3. Your application posts a JSON structure and then immediately does an HTTP GET on the new resource.  It's possible the data hasn't replicated across S3 nodes yet (eventual consistency) and you'll actually get a 404 or an older version of the data.  Amazon may be implementing a flag where you can indicate "block-until-consistent" but that is not currently available.

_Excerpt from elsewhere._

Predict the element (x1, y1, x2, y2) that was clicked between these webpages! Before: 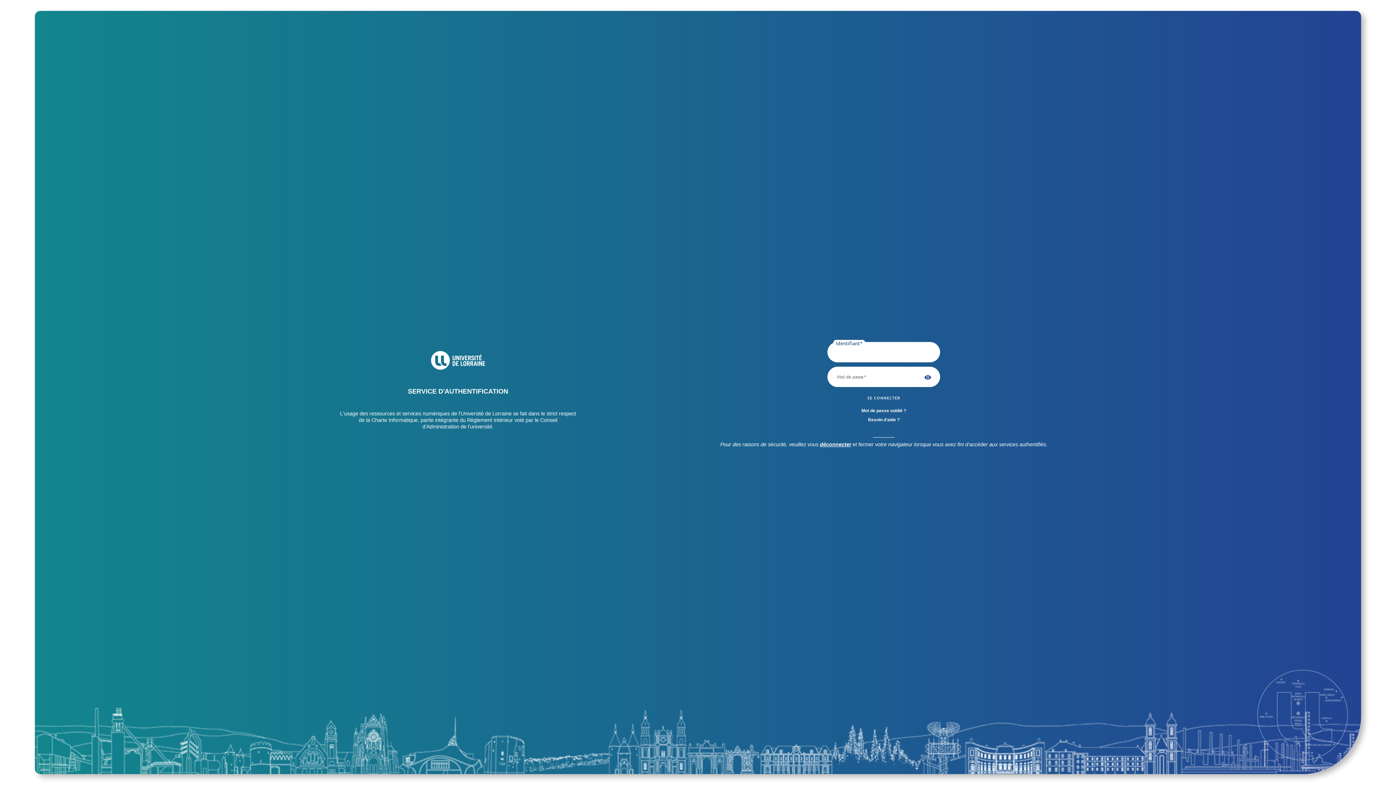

There are other shortcomings such as session based commit and rollback with session only visibility until the data is committed. I understand that the purpose of RESTful "bucket" storage isn't to re-implement the database, that they're solving different problems and that it is up to the architect to select the proper persistence mechanism based on specific requirements. However, I predict that standards will emerge allowing XSD style validity enforcement. If these exist already, great! Please post a comment with links :-)

Code well,
Ben

Inevitable First Post

This blog will capture advanced technology related musings, prototypes and research. The definition of advanced tech will change over time but currently consists of  cloud computing, mobile application development, distributed computing (e.g. MapReduce) and rapid web application development (e.g. Grails).